12. The petitioners report that in May 1993 a mass grave was found containing a number of corpses of the victims from the village of Moiwana, and that the Ministry of Justice and the police indicated that the legal investigation and prosecution of the matter were not priorities for that administration, and that the country’s economic and social problems took precedence. For its part, the Ministry of Social Affairs and Housing, declared in a press conference at the time that the Moiwana massacre must be deemed covered by the Amnesty Law that had been passed, and, therefore, was not justiciable. By the same token, the petitioners report that despite identification of several of the corpses (of five to seven adults and two to three children) in the grave as members of the Moiwana community, no measures whatever were adopted.

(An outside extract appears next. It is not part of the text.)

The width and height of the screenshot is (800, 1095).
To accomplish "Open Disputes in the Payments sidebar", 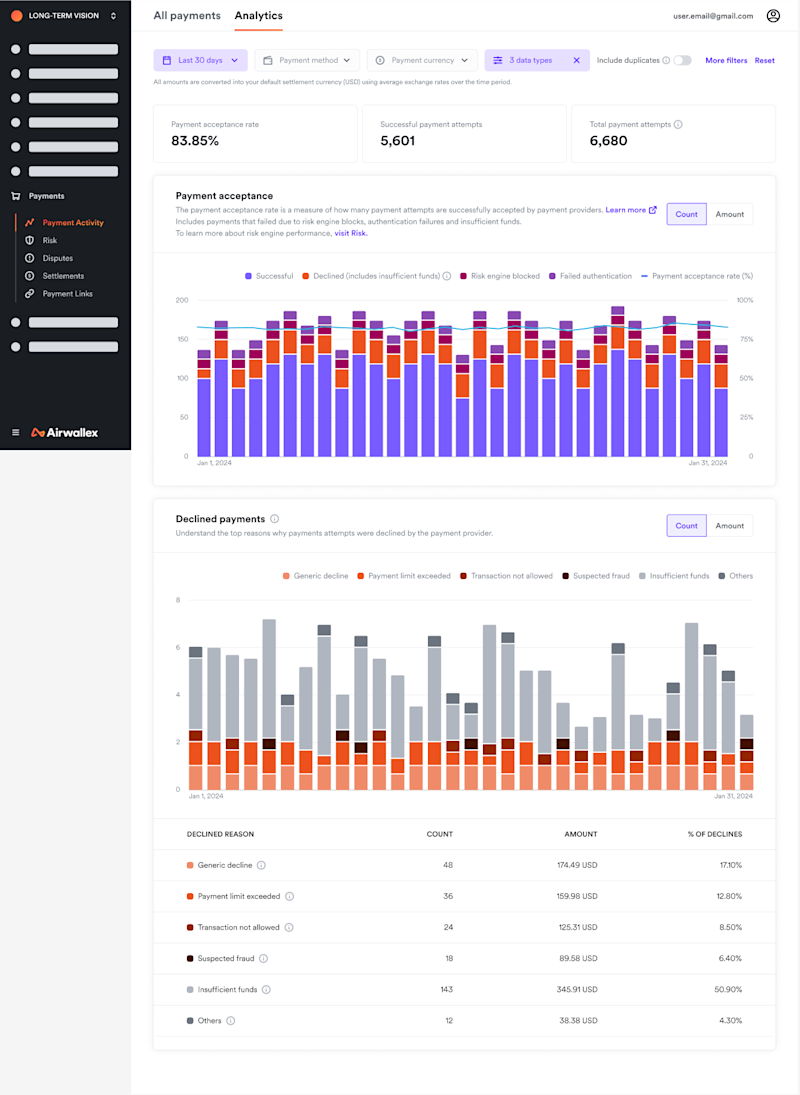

13. The petitioners also say that the Parliament of Suriname adopted in December 1995 a motion requiring the Executive Branch immediately to open an investigation into several infamous violations committed during the military regime, including the Moiwana massacre, but that no action was taken either. The petitioners also mention that they have repeatedly requested the authorities to adopt measures on the matter, to no avail. The petitioners state that under Surnames law, at the request of a private claimant the Supreme Court, if the request is justified, is required to ask the Attorney General to undertake an investigation into the matter in question. Accordingly, the petitioners made such a request and the President of the Supreme Court informed them that he had solicited information from the Attorney General but that the latter had not provided it to him. The petition claims that the party that won the elections and establishes judicial priorities is under the leadership of Desire Bouterse, the military officer who headed the military regime that carried out the alleged violations, for which reason it is unlikely that the Government will adopt a different attitude.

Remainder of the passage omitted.